DATA.
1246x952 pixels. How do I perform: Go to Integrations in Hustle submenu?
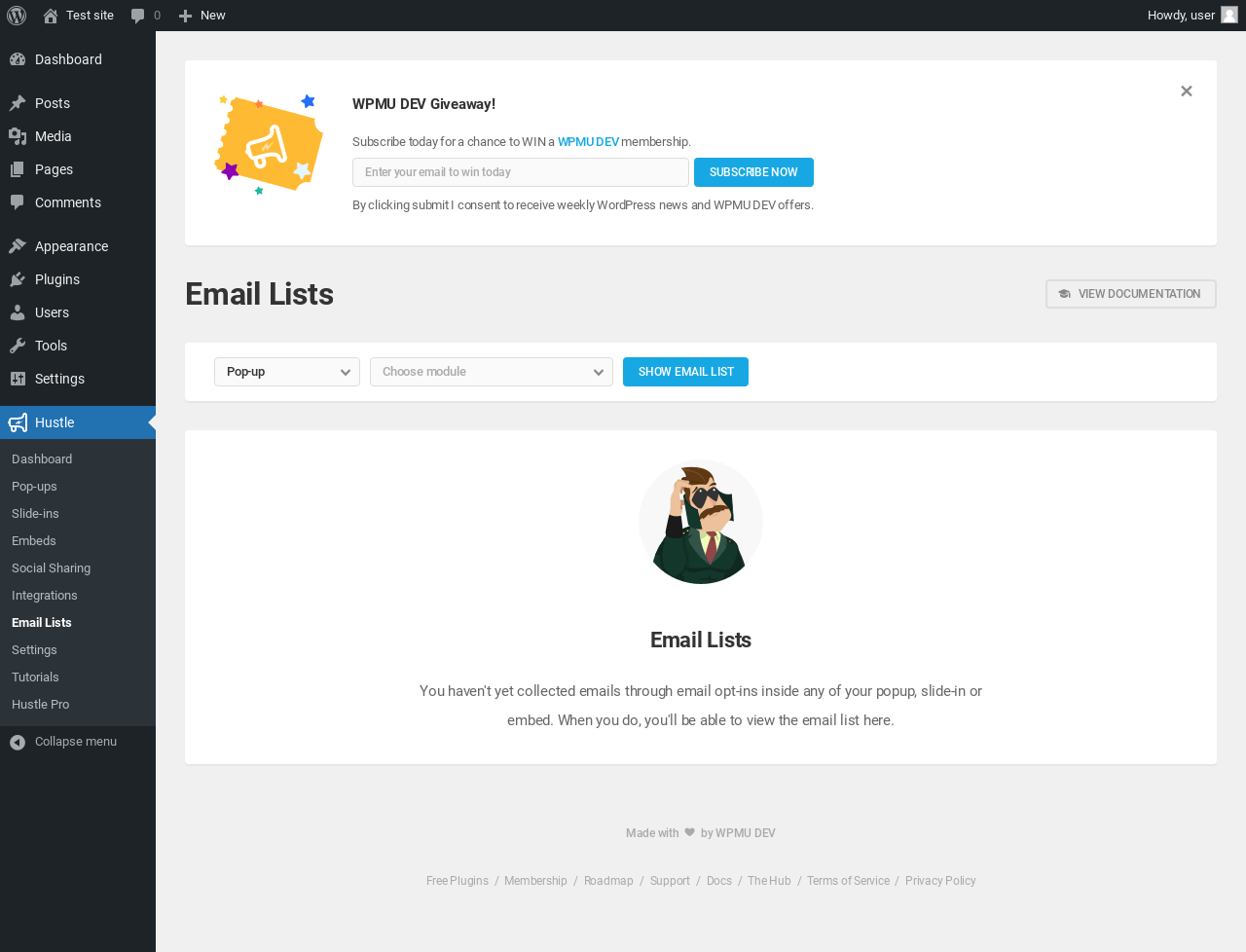(45, 596)
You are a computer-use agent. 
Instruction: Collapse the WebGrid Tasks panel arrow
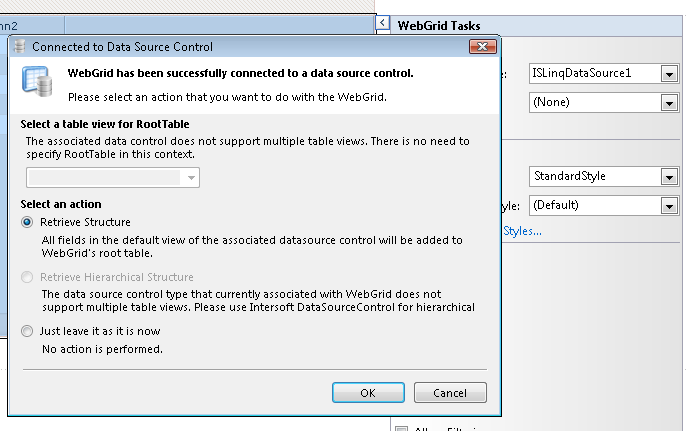coord(383,24)
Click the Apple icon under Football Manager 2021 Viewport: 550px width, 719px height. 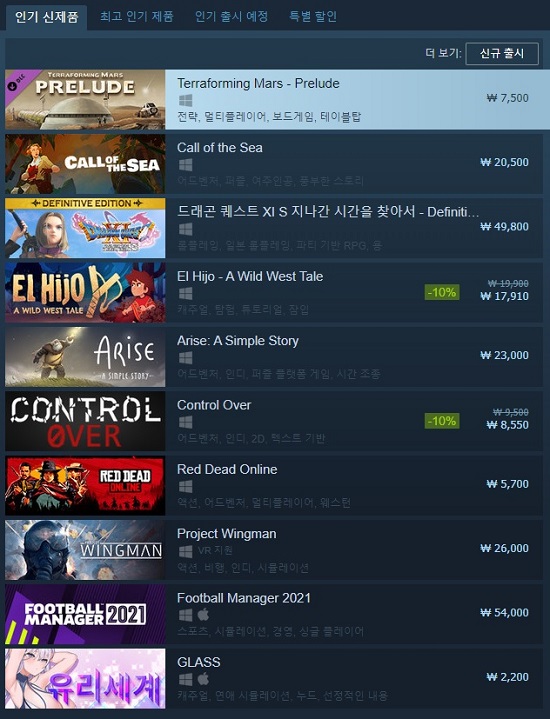203,614
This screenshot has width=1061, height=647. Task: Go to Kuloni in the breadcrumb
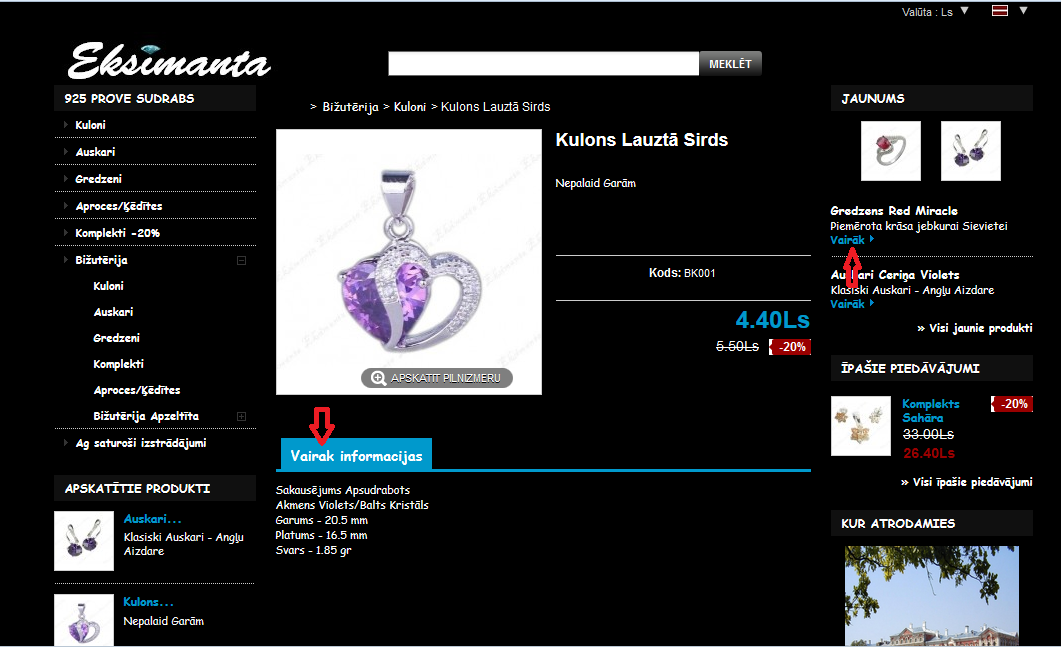(410, 107)
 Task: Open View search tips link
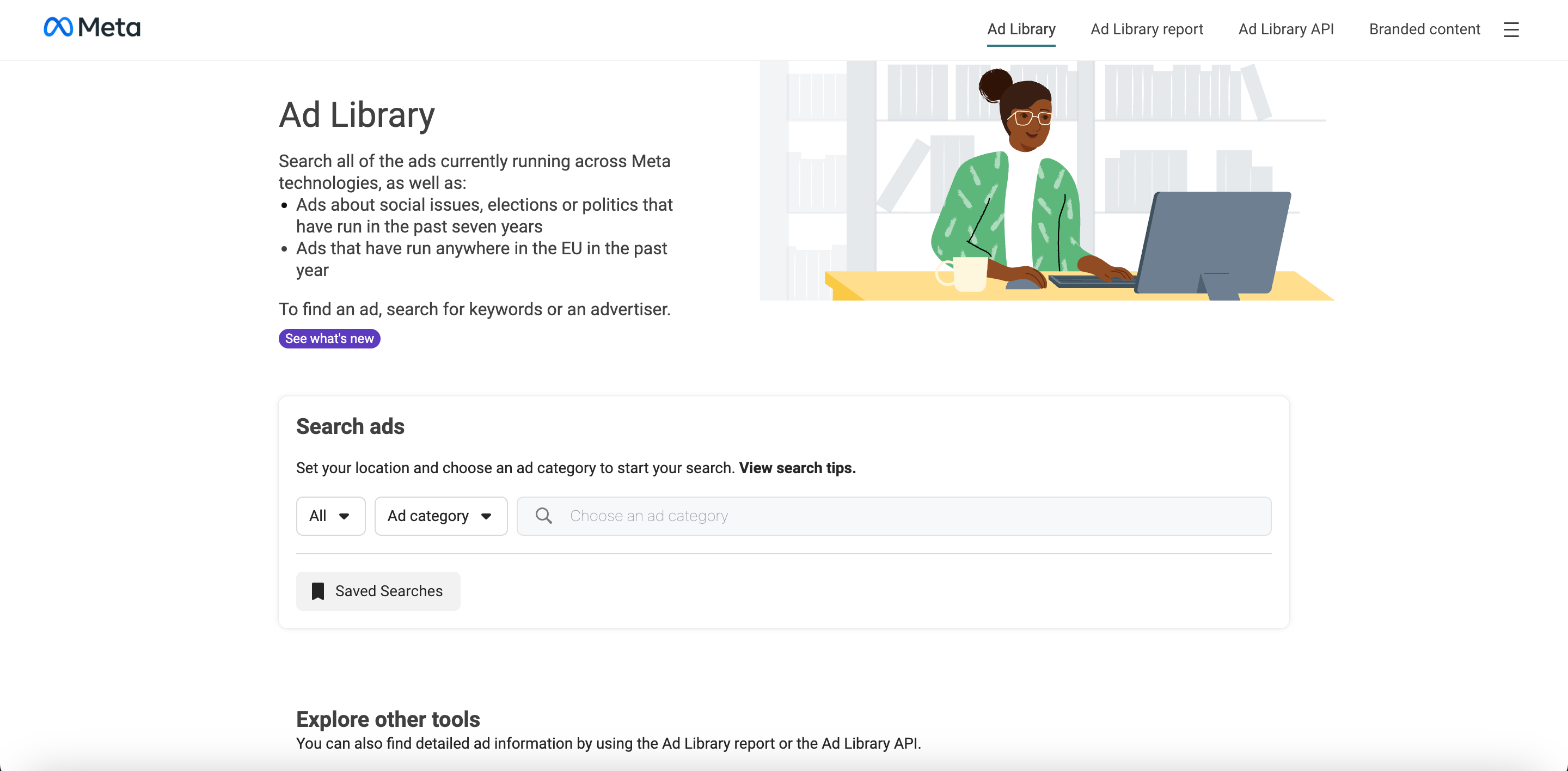pos(797,468)
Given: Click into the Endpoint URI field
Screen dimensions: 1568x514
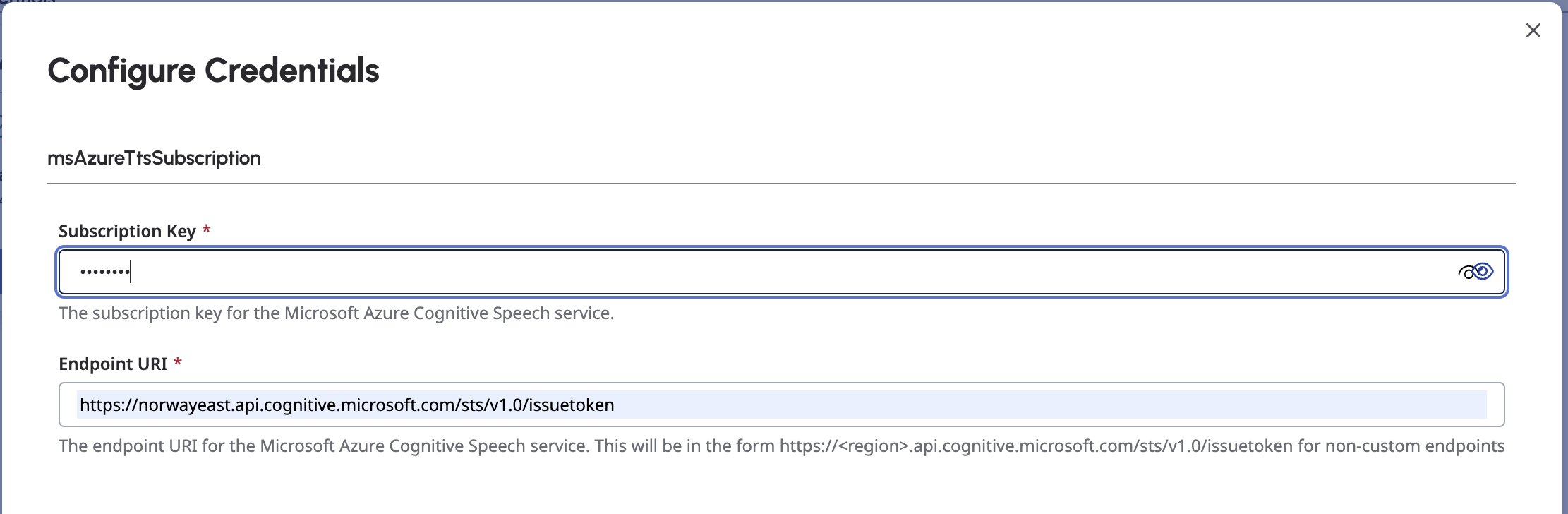Looking at the screenshot, I should coord(988,405).
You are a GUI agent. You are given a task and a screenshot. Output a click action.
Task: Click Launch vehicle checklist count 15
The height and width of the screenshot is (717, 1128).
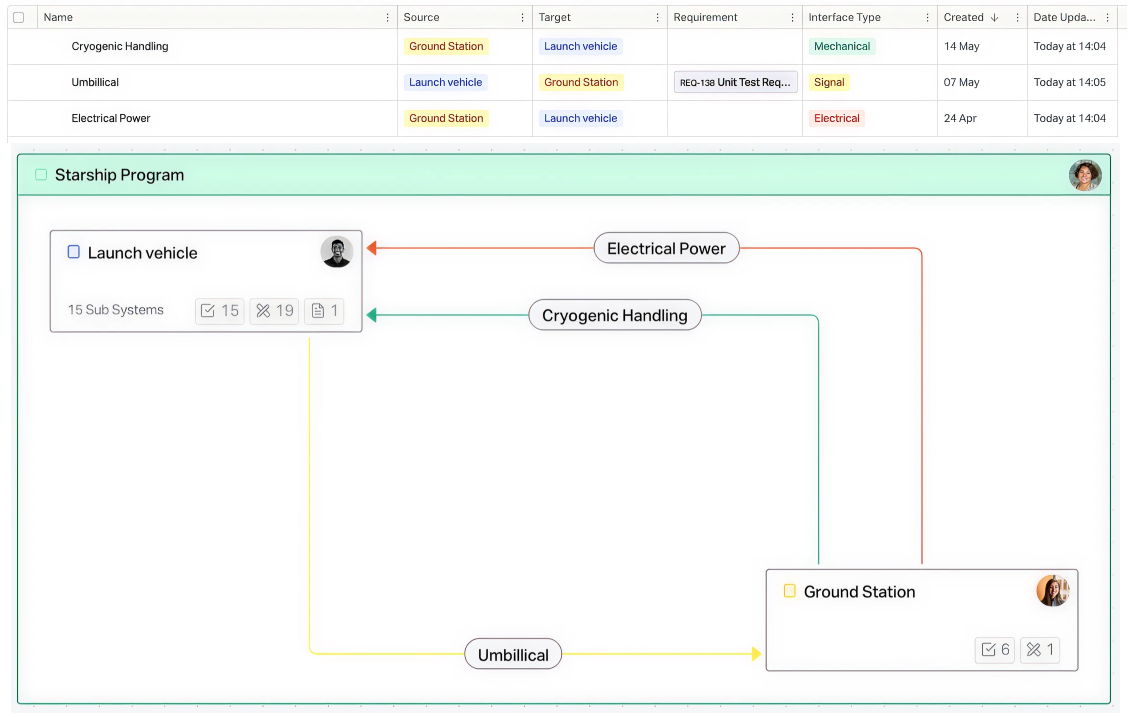coord(220,311)
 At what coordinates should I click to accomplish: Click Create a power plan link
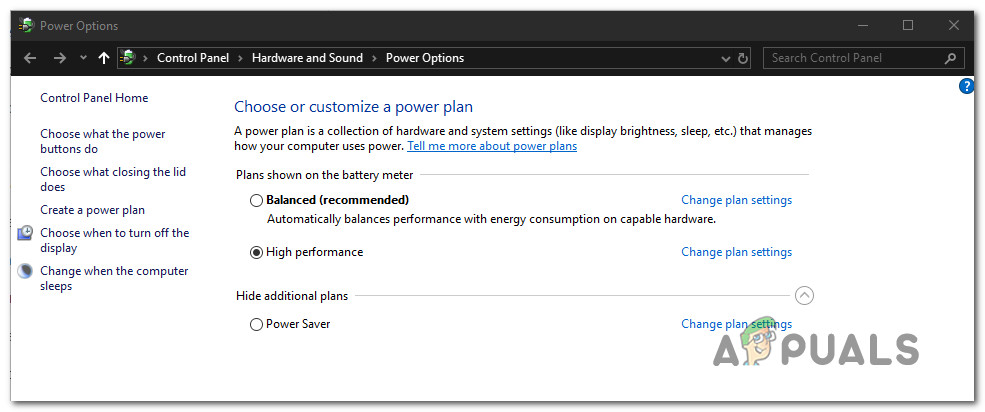pyautogui.click(x=92, y=210)
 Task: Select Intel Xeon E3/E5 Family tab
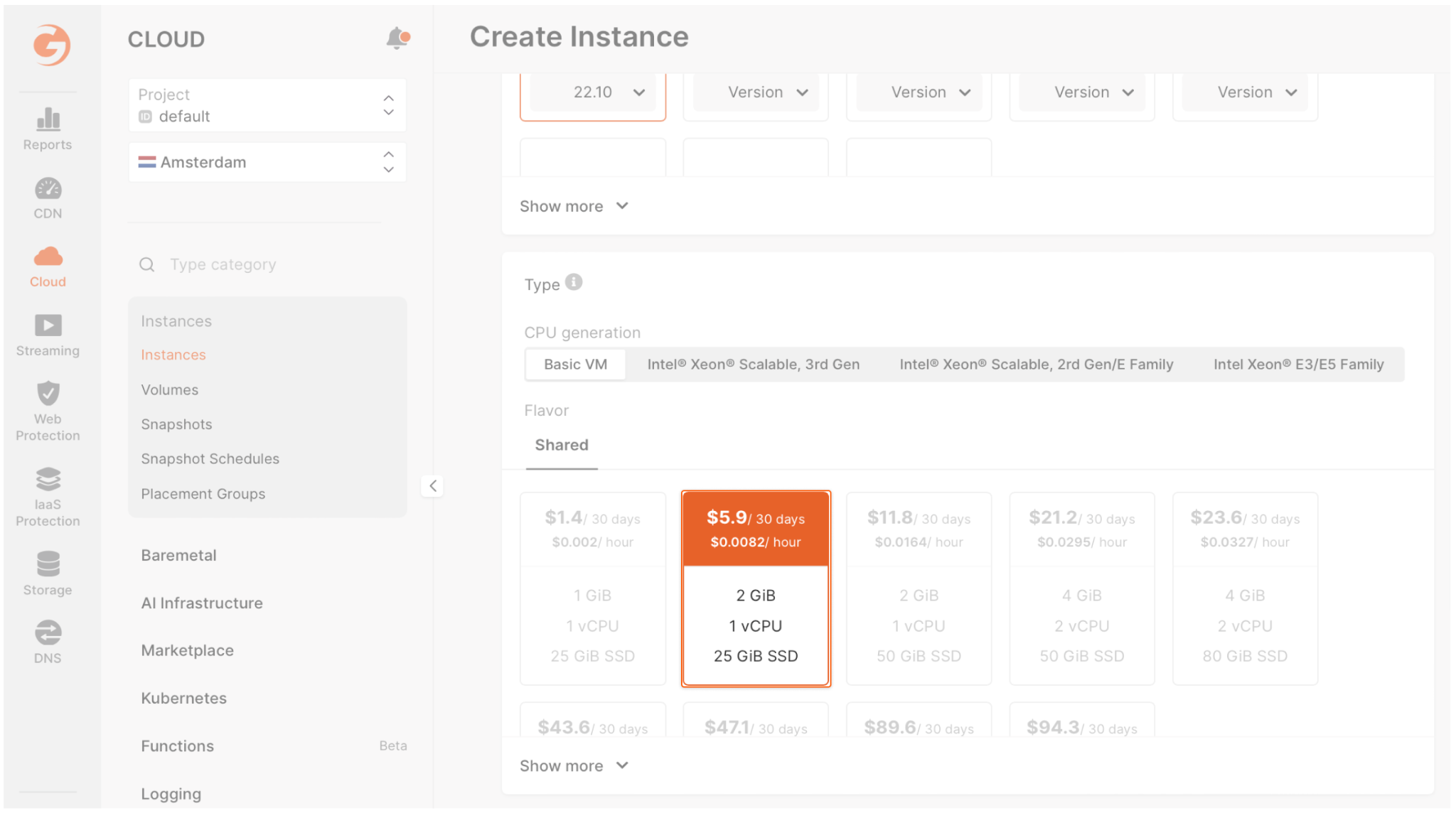pos(1298,363)
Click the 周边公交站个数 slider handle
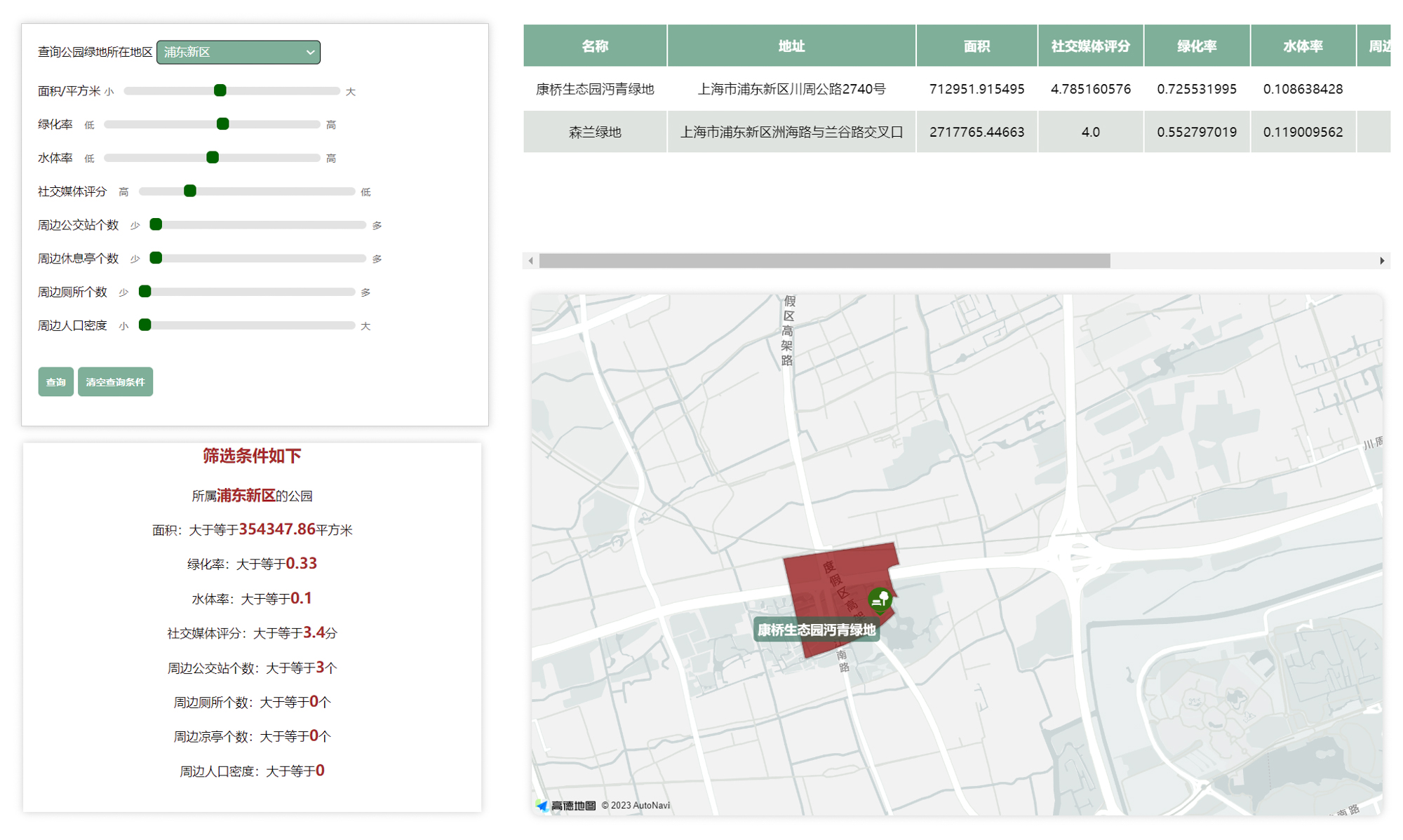This screenshot has width=1403, height=840. 156,224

GIVEN EXERCISE. Count the lines of the entries above that contain the string "agent". Case matters, and the reply should be the number alone.

THE COMPLETED TASK. 2